We know the worldviews that have been tried, toiled at, worked, and exhausted: archaic, magic, mythic, mental-rational (modern), and existential a-perspectival (postmodern). The postmodern, of course, will continue its major influence for decades to come, on the way to its final resting place. It is simply that artistic productions, as canaries in the cultural mine shaft, are dropping dead in alarming numbers as the rotting gas of postmodernity first starts whiffing down that tunnel. So the art world, more quickly than the sturdier herd mentality, seeks out new horizons; thus the dead-end of today’s art is really the future endgame of the postmodern worldview in general. So what other horizons are available right now?

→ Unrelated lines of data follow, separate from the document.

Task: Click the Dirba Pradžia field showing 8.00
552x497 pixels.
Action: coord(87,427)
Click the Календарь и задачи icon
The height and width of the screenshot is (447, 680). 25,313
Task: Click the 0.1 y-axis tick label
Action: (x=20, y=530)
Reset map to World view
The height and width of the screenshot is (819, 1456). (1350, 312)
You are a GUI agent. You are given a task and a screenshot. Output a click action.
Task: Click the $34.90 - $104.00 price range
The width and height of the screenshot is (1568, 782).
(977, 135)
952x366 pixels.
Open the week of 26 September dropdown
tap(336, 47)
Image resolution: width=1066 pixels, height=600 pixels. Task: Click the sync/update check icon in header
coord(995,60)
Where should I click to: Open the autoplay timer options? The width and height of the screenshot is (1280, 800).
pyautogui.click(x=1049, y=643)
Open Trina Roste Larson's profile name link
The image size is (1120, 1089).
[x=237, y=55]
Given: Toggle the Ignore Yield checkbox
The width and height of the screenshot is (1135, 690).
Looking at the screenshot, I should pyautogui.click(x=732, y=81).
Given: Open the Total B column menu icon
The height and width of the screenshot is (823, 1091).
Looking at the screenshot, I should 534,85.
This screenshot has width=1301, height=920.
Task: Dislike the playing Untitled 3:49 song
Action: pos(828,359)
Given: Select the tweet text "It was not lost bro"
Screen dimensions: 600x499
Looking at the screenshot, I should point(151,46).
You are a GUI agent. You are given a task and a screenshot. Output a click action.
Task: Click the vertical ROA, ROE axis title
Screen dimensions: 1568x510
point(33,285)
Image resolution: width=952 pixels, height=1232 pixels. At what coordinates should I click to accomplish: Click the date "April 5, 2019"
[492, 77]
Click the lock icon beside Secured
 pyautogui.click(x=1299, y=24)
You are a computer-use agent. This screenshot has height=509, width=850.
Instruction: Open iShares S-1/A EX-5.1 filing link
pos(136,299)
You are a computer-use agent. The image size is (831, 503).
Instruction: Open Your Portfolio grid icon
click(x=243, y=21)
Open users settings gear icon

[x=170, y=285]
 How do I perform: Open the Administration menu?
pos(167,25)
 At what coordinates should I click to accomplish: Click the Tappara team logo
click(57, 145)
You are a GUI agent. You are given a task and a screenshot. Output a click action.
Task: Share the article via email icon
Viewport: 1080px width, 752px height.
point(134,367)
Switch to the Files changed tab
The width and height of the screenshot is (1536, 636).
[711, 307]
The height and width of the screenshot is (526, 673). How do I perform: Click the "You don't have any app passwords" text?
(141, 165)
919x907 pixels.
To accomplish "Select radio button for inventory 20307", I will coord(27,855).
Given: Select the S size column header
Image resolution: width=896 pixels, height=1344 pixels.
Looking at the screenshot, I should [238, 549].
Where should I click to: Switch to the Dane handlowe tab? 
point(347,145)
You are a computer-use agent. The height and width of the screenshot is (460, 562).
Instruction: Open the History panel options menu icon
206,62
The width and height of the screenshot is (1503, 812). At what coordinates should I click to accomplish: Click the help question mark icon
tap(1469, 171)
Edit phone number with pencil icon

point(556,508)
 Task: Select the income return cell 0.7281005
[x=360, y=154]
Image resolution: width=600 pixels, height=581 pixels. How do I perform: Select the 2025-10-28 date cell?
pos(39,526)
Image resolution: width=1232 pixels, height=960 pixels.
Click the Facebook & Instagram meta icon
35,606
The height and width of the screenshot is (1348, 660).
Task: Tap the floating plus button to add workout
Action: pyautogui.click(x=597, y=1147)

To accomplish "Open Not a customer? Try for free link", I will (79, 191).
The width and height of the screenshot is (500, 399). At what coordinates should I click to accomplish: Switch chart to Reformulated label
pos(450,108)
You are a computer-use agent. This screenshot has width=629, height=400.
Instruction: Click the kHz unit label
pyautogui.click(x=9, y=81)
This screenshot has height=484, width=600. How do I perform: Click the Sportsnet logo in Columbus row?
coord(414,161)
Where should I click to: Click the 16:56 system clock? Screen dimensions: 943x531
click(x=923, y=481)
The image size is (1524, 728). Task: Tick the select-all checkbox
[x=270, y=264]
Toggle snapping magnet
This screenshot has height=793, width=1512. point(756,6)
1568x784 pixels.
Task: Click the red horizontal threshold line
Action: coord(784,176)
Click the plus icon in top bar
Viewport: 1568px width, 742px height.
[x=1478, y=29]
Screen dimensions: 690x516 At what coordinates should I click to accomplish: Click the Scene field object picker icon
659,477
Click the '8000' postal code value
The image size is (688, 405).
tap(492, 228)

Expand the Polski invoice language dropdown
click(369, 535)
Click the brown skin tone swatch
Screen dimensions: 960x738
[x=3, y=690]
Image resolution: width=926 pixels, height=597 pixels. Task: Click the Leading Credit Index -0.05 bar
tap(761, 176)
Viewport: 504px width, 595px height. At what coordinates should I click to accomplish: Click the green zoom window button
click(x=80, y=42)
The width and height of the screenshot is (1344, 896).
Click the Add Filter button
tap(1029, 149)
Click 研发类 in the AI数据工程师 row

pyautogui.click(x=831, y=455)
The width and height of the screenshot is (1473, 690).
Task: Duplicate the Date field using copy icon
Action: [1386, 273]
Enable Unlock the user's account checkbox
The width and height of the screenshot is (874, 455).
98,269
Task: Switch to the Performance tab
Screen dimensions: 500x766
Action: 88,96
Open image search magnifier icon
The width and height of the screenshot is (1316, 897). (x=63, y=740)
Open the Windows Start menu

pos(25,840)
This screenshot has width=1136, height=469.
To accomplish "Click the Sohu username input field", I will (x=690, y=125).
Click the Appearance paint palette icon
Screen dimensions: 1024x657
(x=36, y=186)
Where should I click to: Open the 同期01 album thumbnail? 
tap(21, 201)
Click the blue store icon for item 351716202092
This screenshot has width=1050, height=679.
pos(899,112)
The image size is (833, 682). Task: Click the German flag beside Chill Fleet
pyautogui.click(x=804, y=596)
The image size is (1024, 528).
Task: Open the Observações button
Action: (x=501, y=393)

Three, at least: subtle, causal, and non-dual. The phenomenologists of worldviews (those who research and describe the contours of available worldviews) describe these three worldviews as being transrational or transpersonal, and they contrast them with the earlier worldviews, some of which are prerational or prepersonal (archaic, magic, and mythic), and some of which are rational or personal (mental and existential).
This gives men and women, as potentials in their own organisms, a spectrum of available worldviews, ranging from prerational to rational to transrational, from prepersonal to personal to transpersonal, from subconscious to self-conscious to superconscious. Supposing that we have exhausted the dizzying rhetorical regress of self-reflexivity, there are only two ways to go: back into subconsciousness, or forward into superconsciousness, back to the infrarational, or beyond to the supranational.
The distinction is important, because the transrational, transpersonal worldviews are what might be called spiritual, yet they bear little relation to the traditional religious worldviews of the magic and mythic spheres. The transrational realms have nothing to do with external gods and goddesses, and everything to do with an interior awareness that plumbs the depths of the psyche. Nothing to do with petitionary prayer and ritual, and everything to do with expanding and clarifying awareness. Nothing to do with dogma and belief, everything to do with cleansing perception. Not everlasting life for the ego, but transcending the ego altogether. When one exhausts the personal, there is left the transpersonal. There is, right now, simply nowhere else to go.